### OBJECTIVE
Update the part of the data that opens with the line containing "Given: Select model RK16K112 in the table" and runs through the end of the data by replacing "table" with "grid", keeping everything else unchanged, and leave the pictures out of your answer.

### DATA
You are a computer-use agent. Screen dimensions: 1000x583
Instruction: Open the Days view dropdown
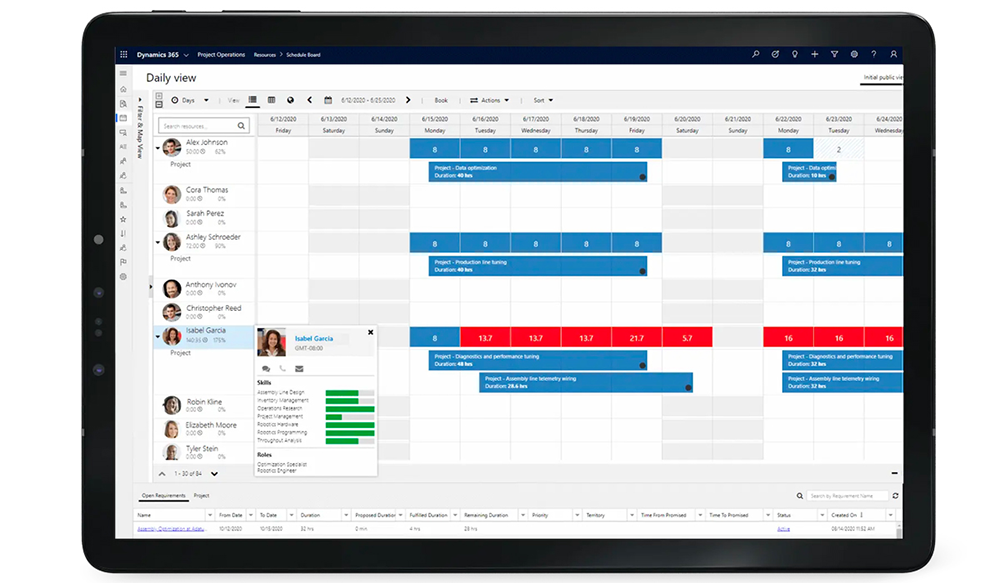188,100
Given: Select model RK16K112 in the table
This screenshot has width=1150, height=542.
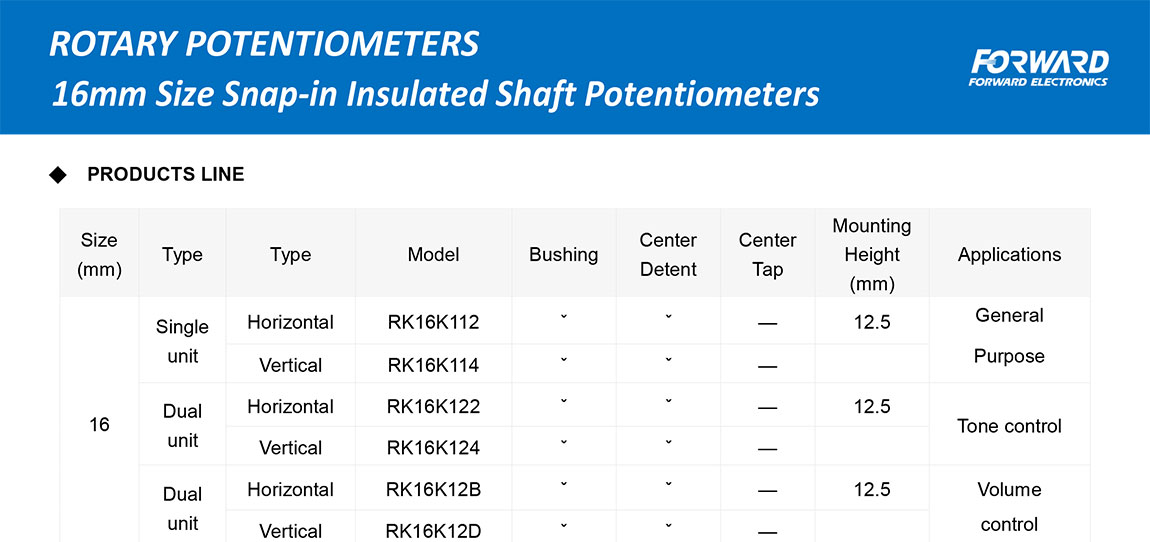Looking at the screenshot, I should (x=433, y=322).
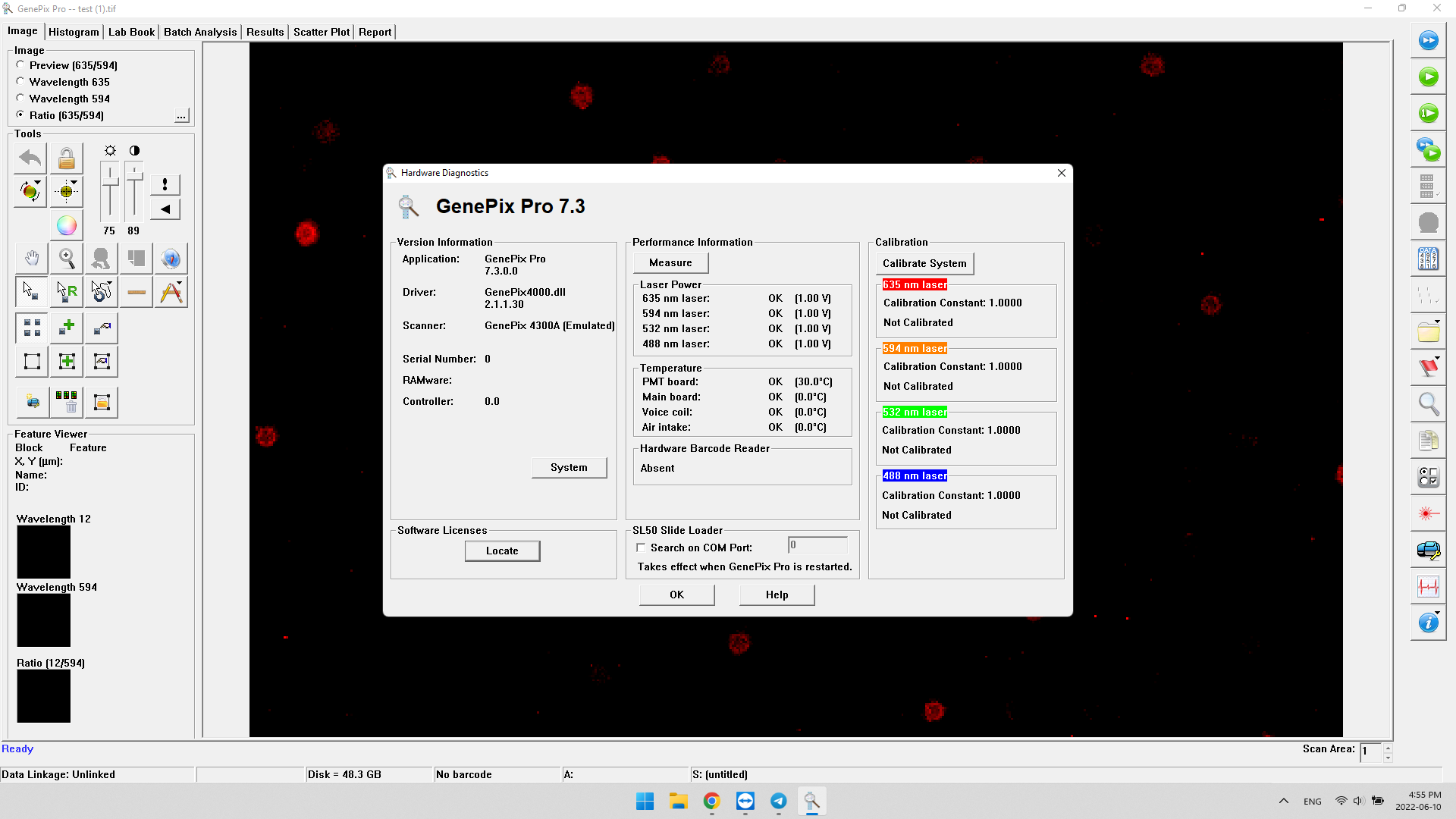Image resolution: width=1456 pixels, height=819 pixels.
Task: Enable Search on COM Port
Action: coord(641,547)
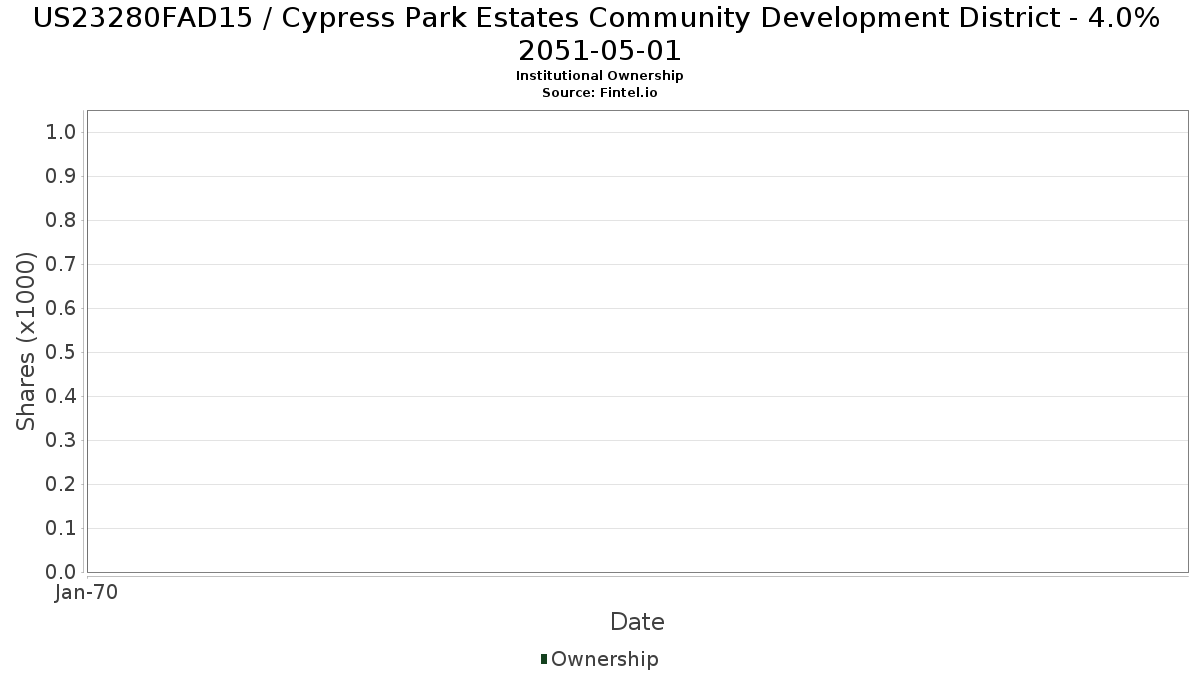Screen dimensions: 1200x675
Task: Click the 0.0 y-axis tick label
Action: (61, 572)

### WRITTEN SOLUTION
Given: Select model RK16K112 in the grid
This screenshot has width=1150, height=542.
Looking at the screenshot, I should (x=433, y=322).
Image resolution: width=1456 pixels, height=819 pixels.
Task: Enable Search on COM Port
Action: coord(641,547)
Screen dimensions: 1200x675
Task: Click the 0.0 y-axis tick label
Action: (61, 572)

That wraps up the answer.